The following two quotes may clarify this:

network.target has very little meaning during start-up. It only indicates that the network management stack is up after it has been reached. Whether any network interfaces are already configured when it is reached is undefined. Its primary purpose is for ordering things properly at shutdown: since the shutdown ordering of units in systemd is the reverse of the startup ordering, any unit that is order After=network.target can be sure that it is stopped before the network is shut down if the system is powered off. This allows services to cleanly terminate connections before going down, instead of abruptly losing connectivity for ongoing connections, leaving them in an undefined state. Note that network.target is a passive unit: you cannot start it directly and it is not pulled in by any services that want to make use of the network. Instead, it is pulled in by the network management service itself. Services using the network should hence simply place an After=network.target dependency in their unit files, and avoid any Wants=network.target or even Requires=network.target.
network-online.target is a target that actively waits until the nework is "up", where the definition of "up" is defined by the network management software. Usually it indicates a configured, routable IP address of some kind. Its primary purpose is to actively delay activation of services until the network is set up. It is an active target, meaning that is may be pulled in by the services requiring the network to be up, but is not pulled in by the network management service itself. By default all remote mounts defined in /etc/fstab pull this service in, in order to make sure the network is up before it is attempted to connect to a network share. Note that normally, if no service requires it, and if no remote mount point is configured this target is not pulled into the boot, thus avoiding any delays during boot should the network not be available. It is strongly recommended not to pull in this target too liberally: for example network server software should generally not pull this in (since server software generally is happy to accept local connections even before any routable network interface is up), its primary purpose is network client software that cannot operate without network.

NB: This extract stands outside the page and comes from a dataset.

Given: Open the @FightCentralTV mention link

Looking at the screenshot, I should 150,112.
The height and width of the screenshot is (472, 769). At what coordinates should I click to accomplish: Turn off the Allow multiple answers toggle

Source: https://www.freedesktop.org/wiki/Software/systemd/NetworkTarget/

This means that IP addresses aren't assigned to the interfaces and if the daemons are configured to listen on ports with specific IP addresses, then those daemons fail to start. There are several ways to fix this. Two of them are: set net.ipv4.ip_nonlocal_bind = 1 in sysctl, or let the daemons bind to any ip.

But you can also make systemd work the way you want and let it start the daemons after the network is fully online.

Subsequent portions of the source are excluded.